══ Data for the task ══

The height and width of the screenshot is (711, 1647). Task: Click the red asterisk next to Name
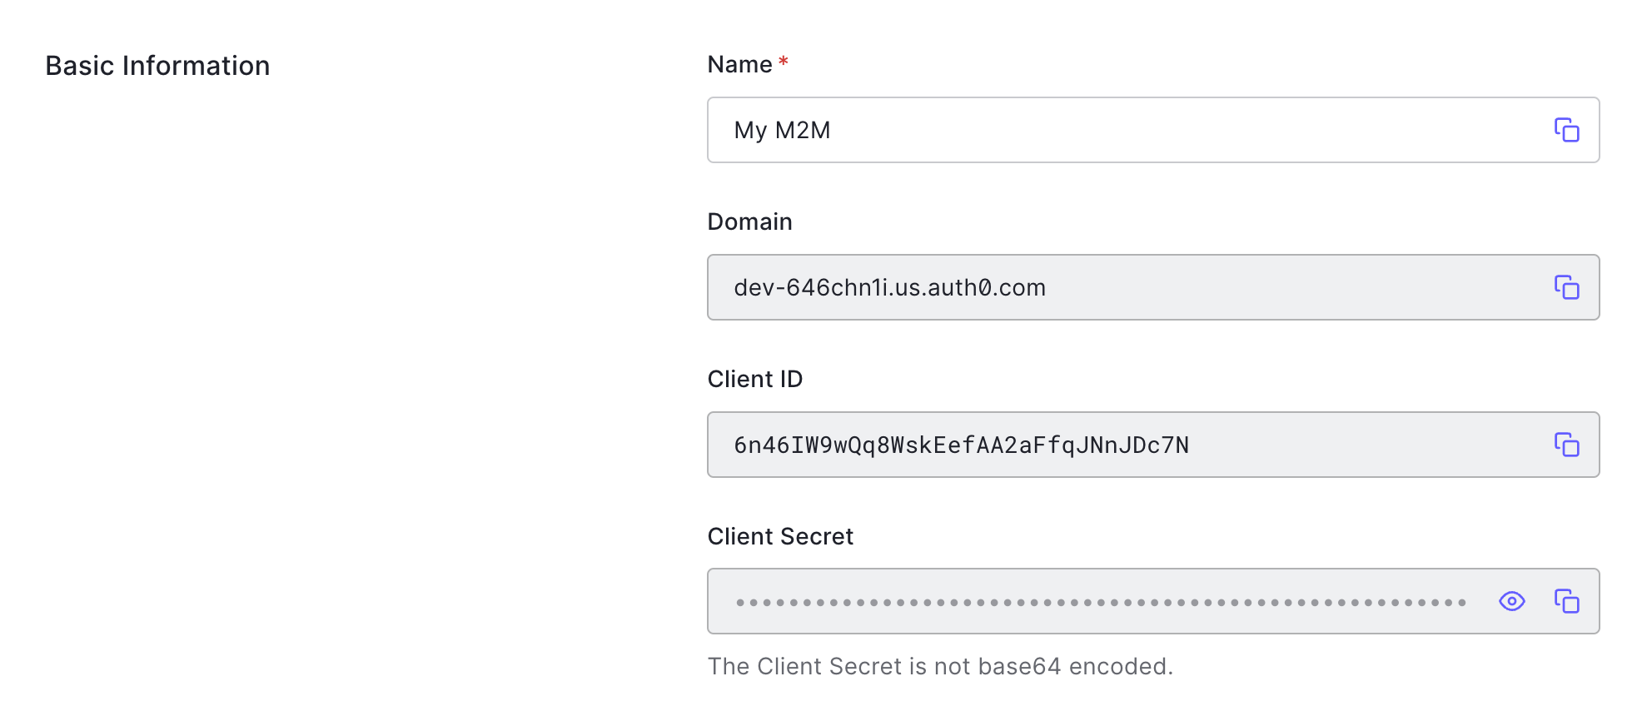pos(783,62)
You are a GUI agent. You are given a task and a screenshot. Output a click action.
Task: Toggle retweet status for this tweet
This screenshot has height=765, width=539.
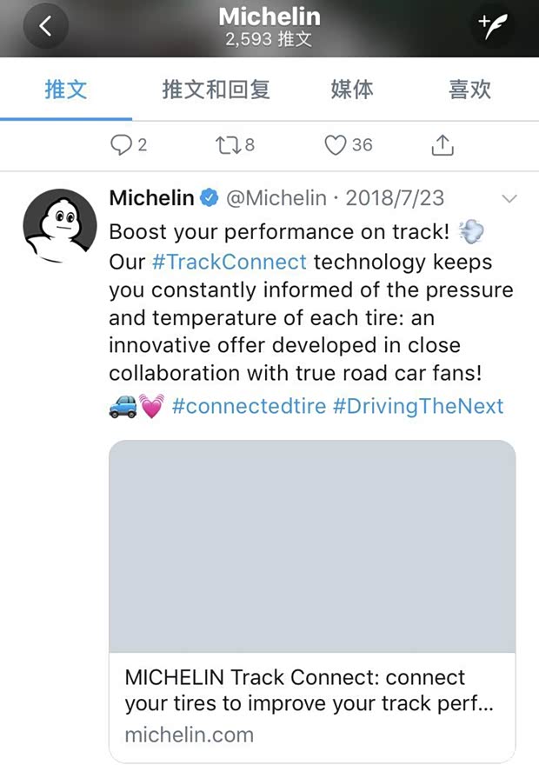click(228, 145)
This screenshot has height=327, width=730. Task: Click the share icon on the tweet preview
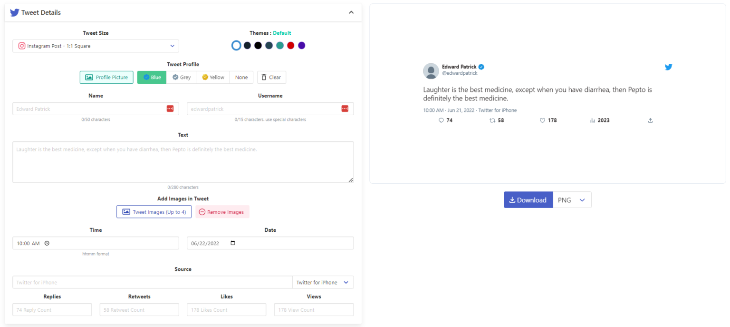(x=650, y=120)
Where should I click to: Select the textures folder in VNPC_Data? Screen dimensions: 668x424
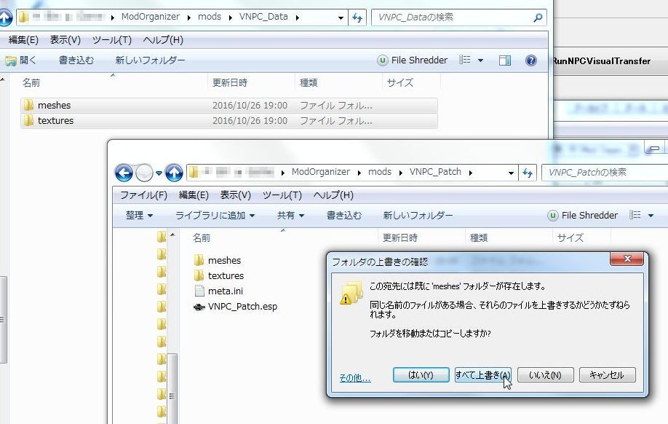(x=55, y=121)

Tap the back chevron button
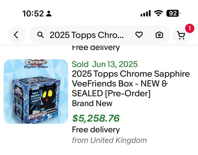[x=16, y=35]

═══
══ Data for the task ══

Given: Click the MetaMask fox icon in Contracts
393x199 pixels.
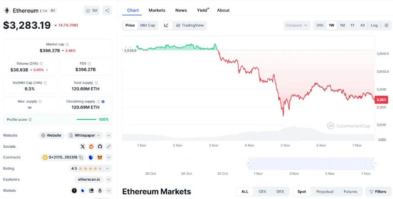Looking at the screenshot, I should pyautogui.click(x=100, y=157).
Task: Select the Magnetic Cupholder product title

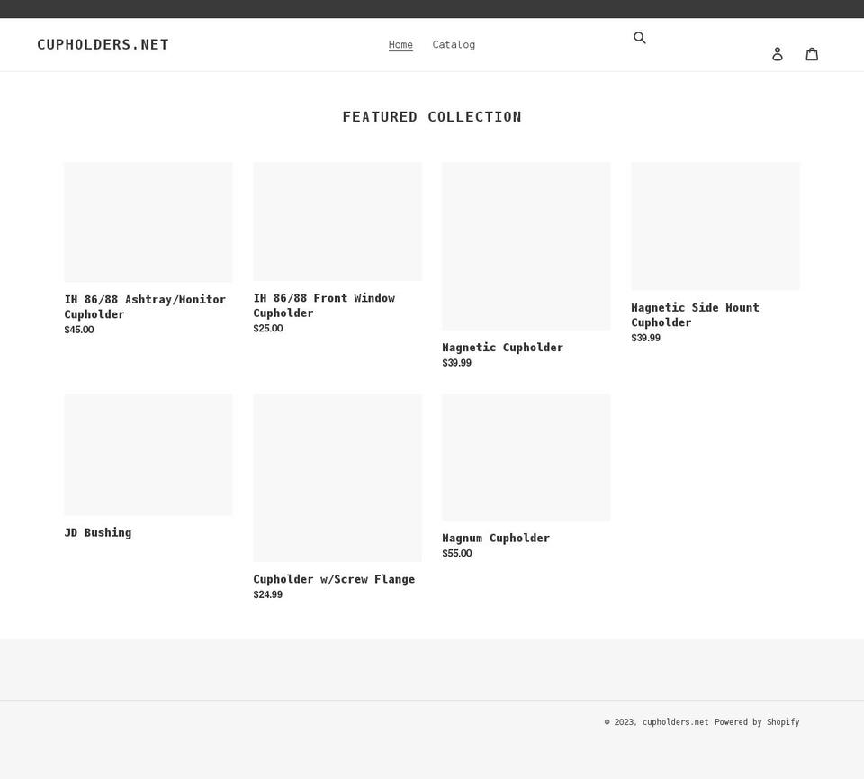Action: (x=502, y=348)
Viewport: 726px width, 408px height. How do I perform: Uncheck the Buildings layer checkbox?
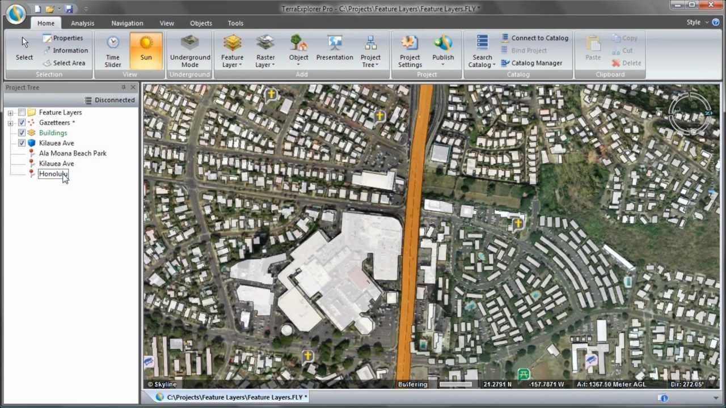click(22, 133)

═══
══ Data for the task ══

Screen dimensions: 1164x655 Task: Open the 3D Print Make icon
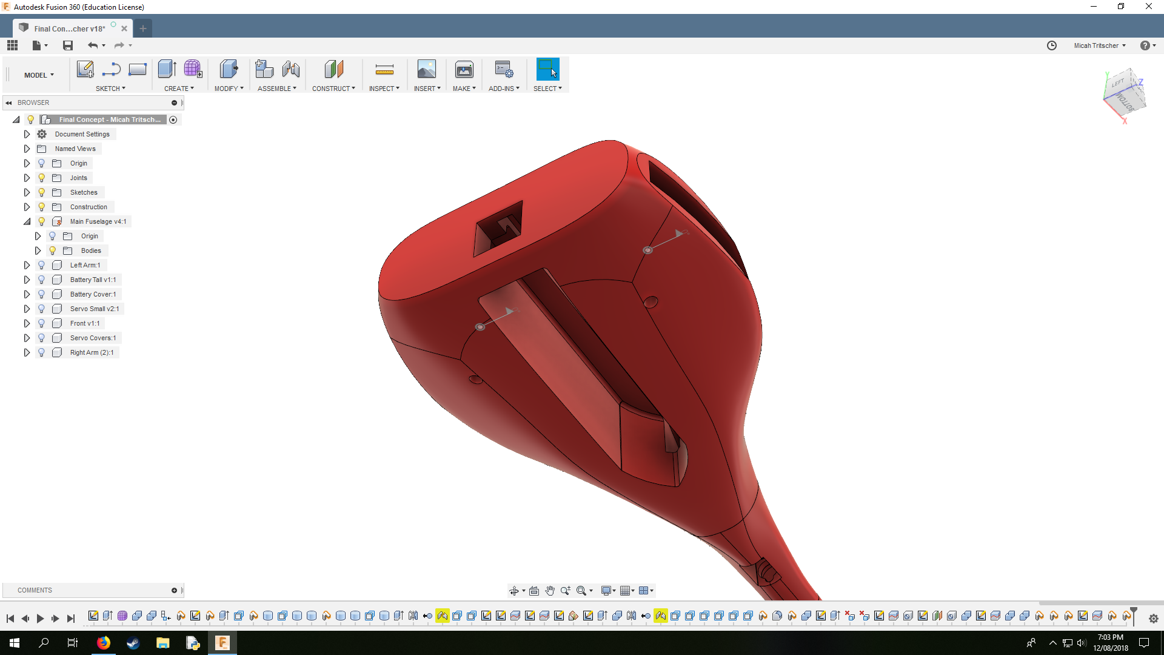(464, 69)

═══

- **What is expected**
Arrange the items from the line containing "This screenshot has height=327, width=730." through the line containing "[x=16, y=35]" as a two-column CSV with the columns instruction and response. Give one row per item, with its text under instruction and its answer under response, each in a single quoted field with line breaks turned into spaces, and leave the pictures out.

- **Task solution**
instruction,response
"This screenshot has height=327, width=730. Task: Click the share icon on the tweet preview","(x=650, y=120)"
"Where should I click to: Select the textures folder in VNPC_Data? Screen dimensions: 668x424","(x=55, y=121)"
"Tap the back chevron button","[x=16, y=35]"